北京搬家到杭州的第三年,后悔了
梅雨季节的湿气正从墙壁渗进衣柜,米色毛衣长出灰斑的那天,我突然坐在地板上哭了。来杭州的第三年,这个念头终于清晰得像西湖的雷峰塔——我后悔了。
南方的湿冷比想象中锋利。第一年冬天抱着暖气片蜷在出租屋,第二年买了踢脚线取暖器,第三年依然在被窝里冻得蜷成虾米。空调开到30度,玻璃窗还是凝着水珠,凌晨三点摸出手机查北京天气,-8℃的数字旁标着"晴",鼻腔突然酸涩。
通讯录里的北京朋友渐渐沉默。曾经约着撸串的兄弟升了职, maternity leave产假的闺蜜断了联系,微信群里的消息从"周五喝一杯"变成"杭州哪里适合养老"。去年生日收到顺丰快递,打开是北京老字号的酱肘子,真空包装胀鼓鼓的,像极了我们之间鼓起的沉默。
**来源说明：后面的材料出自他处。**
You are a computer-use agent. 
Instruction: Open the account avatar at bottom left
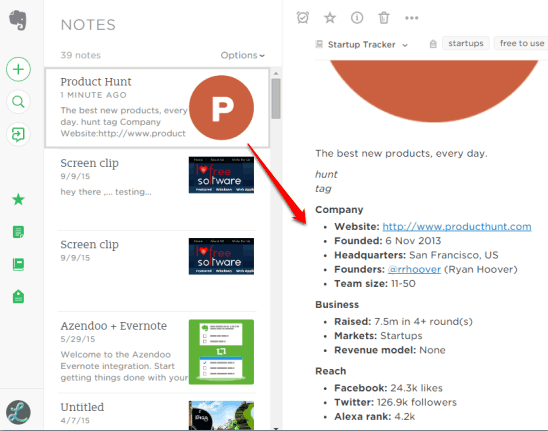pyautogui.click(x=18, y=412)
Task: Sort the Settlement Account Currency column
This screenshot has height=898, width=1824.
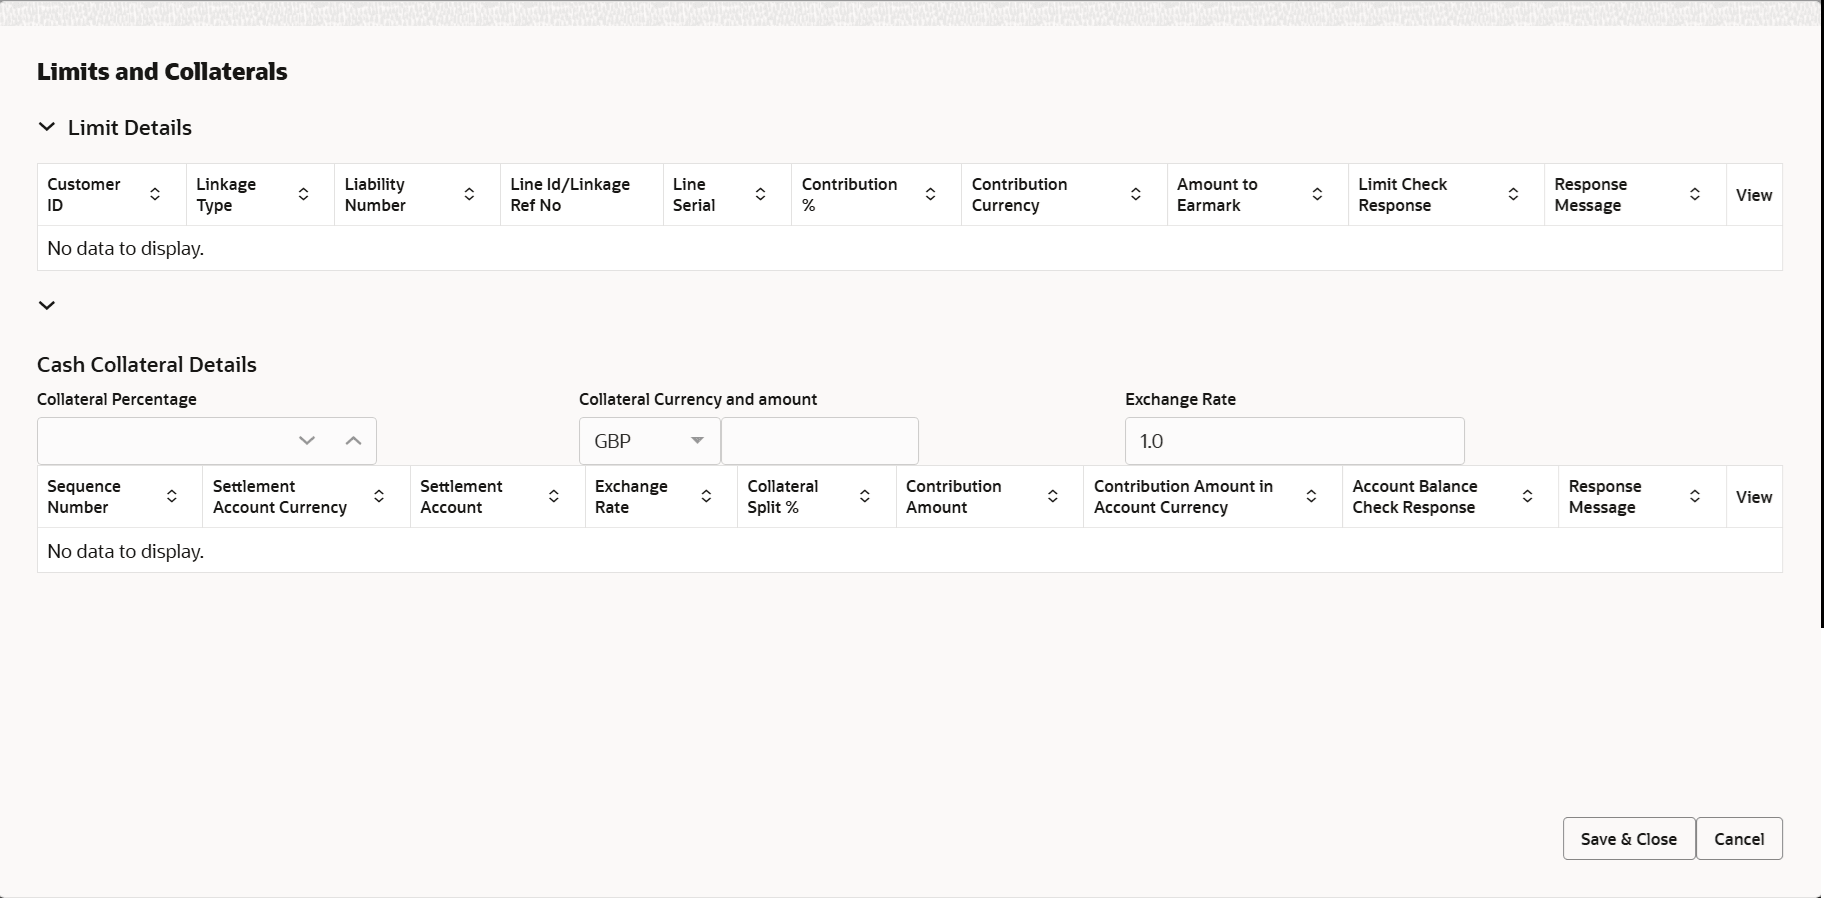Action: pyautogui.click(x=378, y=497)
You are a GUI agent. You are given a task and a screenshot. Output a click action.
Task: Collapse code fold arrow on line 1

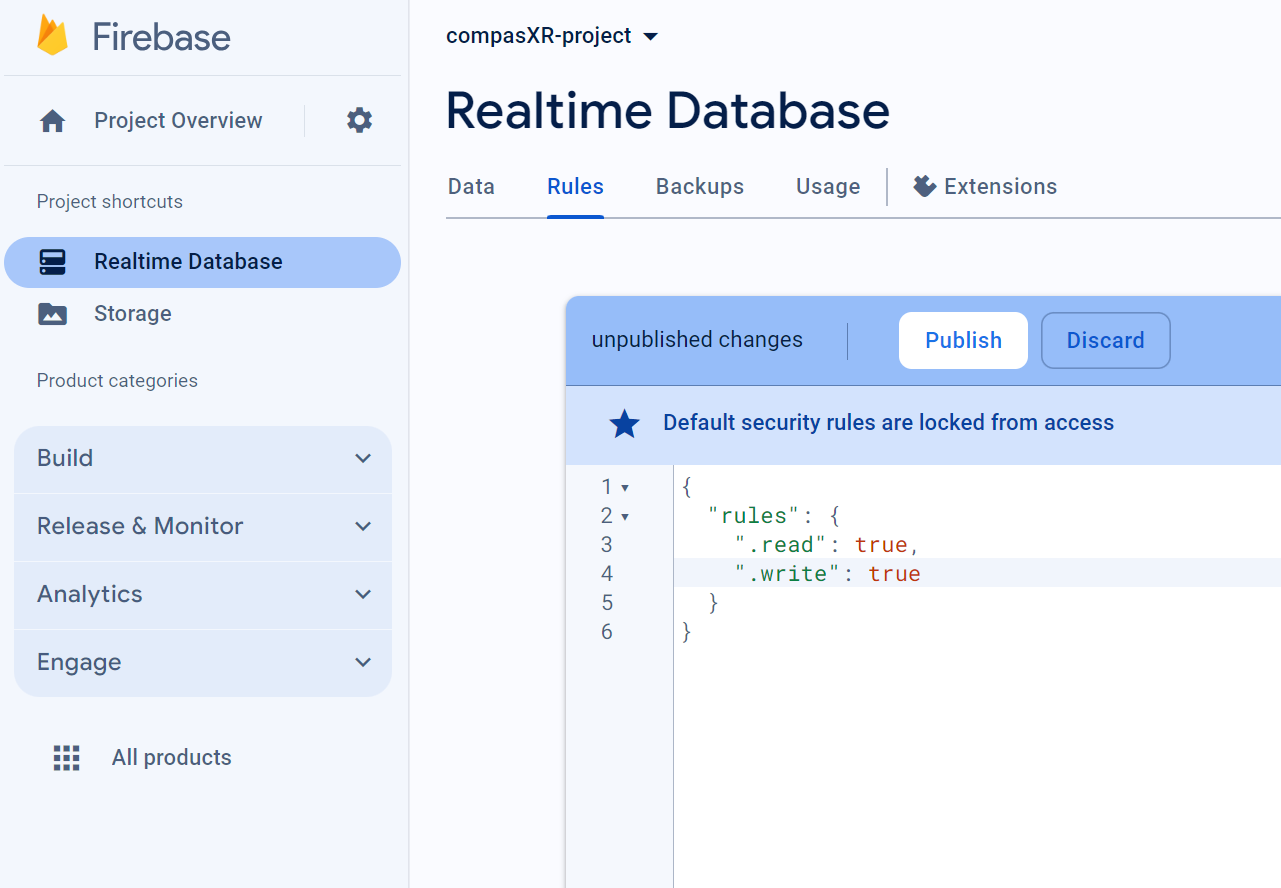[x=625, y=487]
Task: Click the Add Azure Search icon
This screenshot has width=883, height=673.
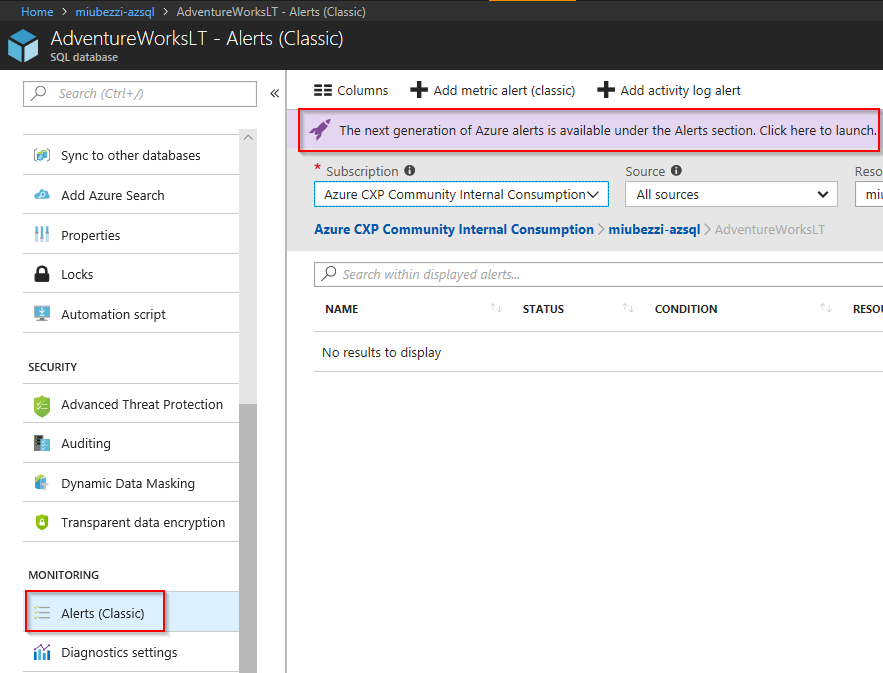Action: click(41, 194)
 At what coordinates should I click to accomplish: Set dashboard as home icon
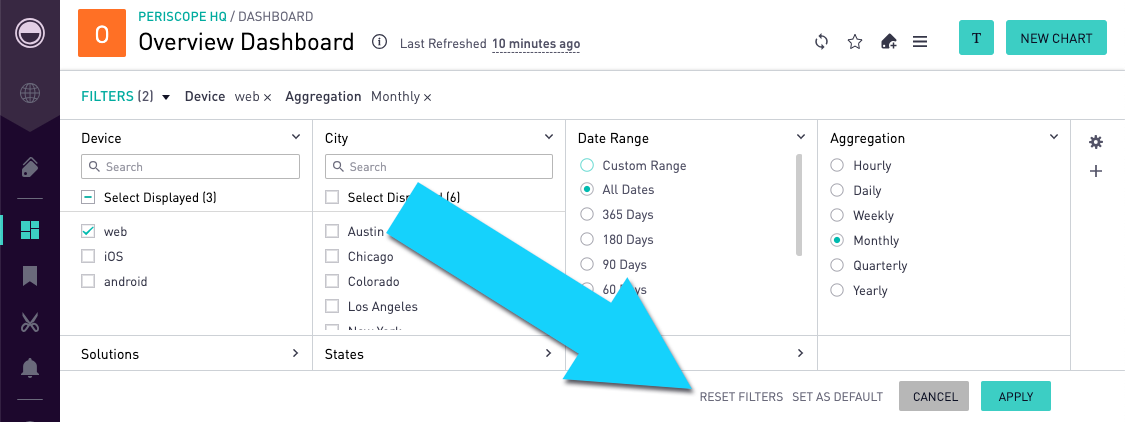[888, 42]
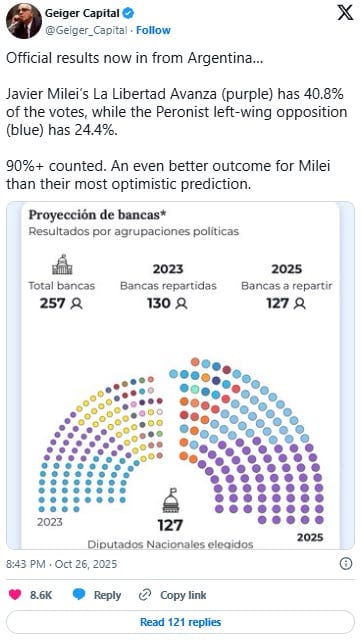Click the Copy link text
This screenshot has width=362, height=640.
183,595
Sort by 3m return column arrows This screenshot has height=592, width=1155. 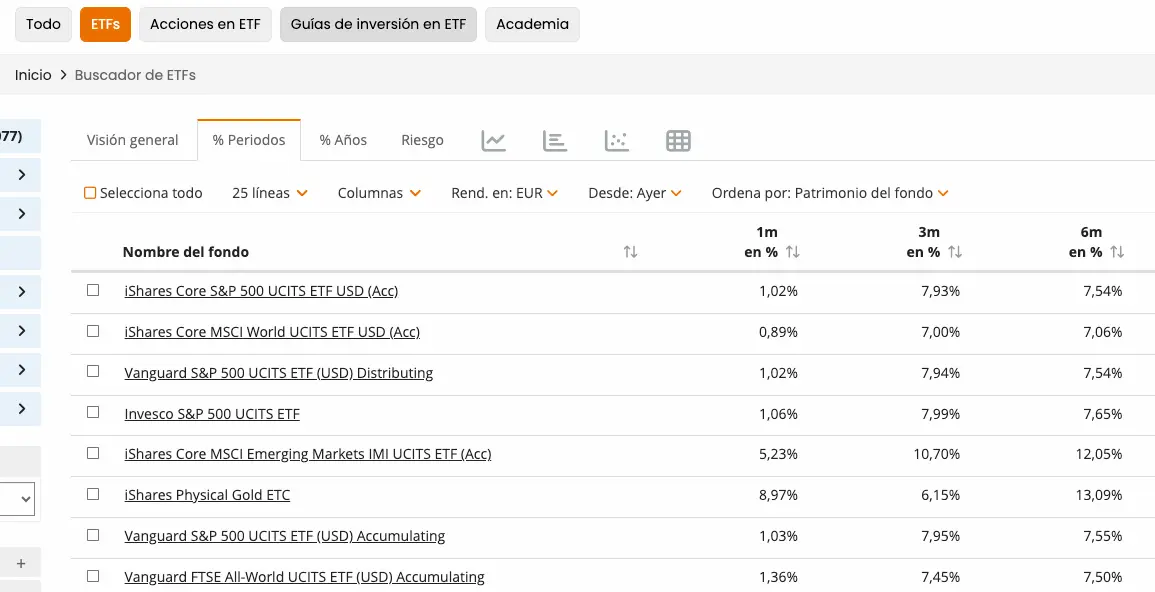coord(955,252)
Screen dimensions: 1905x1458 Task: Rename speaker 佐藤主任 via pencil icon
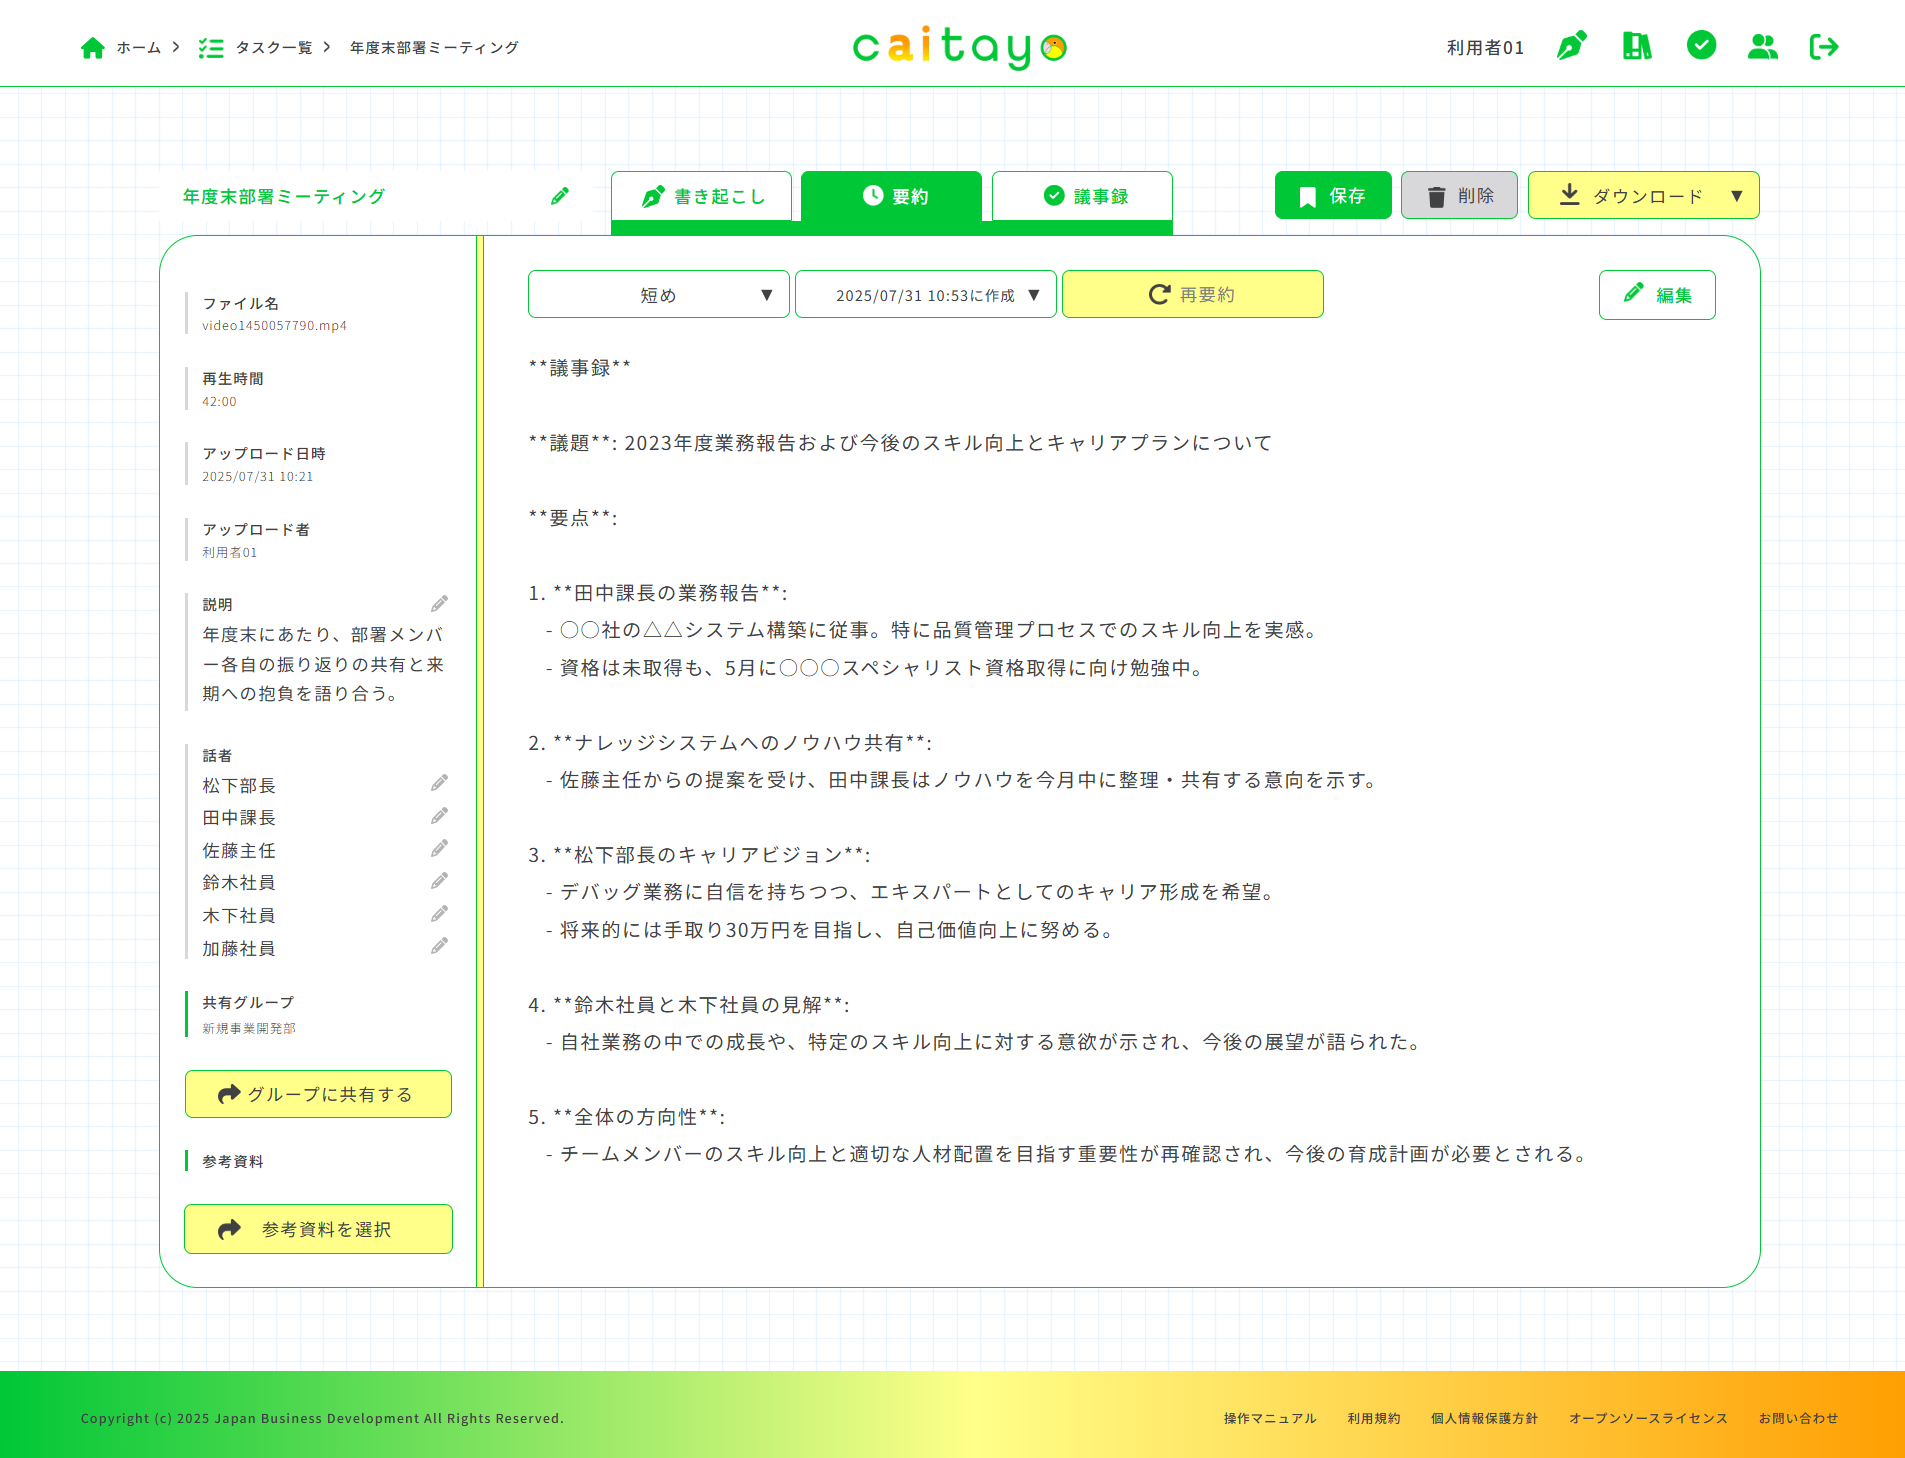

互联网神话并未照进现实。当初辞掉央视的工作,抱着"西湖边办公"的幻想加入创业公司,却发现写字楼窗外只有高架。996的节奏比北京更甚,工资打了八折,同事聚餐总聊"灵隐寺求签",而我怀念的是深夜编辑部讨论选题时,楼道里飘来的咖啡香。
最要命是味觉的背叛。楼下早餐铺的豆浆永远是甜的,点北京炸酱面会被问"加不加糖",连涮羊肉馆的麻酱都掺了花生酱。上个月网购六必居的黄酱,快递在路上走了四天,打开时已经馊了。
社区广场舞配乐是听不懂的吴侬软语,超市阿姨找零时会说"谢谢啦",邻居晒的梅干菜总坠在竹竿上晃。我像颗被移植的北方树种,努力扎了三年根,却始终长不出属于这里的年轮。
昨夜梦到北京的秋天,银杏叶铺满长安街,我踩着落叶去地铁站,风把围巾吹得猎猎作响。惊醒时窗外正下着雨,滴答声敲在防盗网上,像极了北京地铁进站的提示音。
走到阳台摸出烟,发现打火机受潮打不着火。远处西湖的轮廓在雾气里模糊不清,突然觉得,这三年好像一场漫长的梅雨,而我始终没找到晾干心情的屋檐。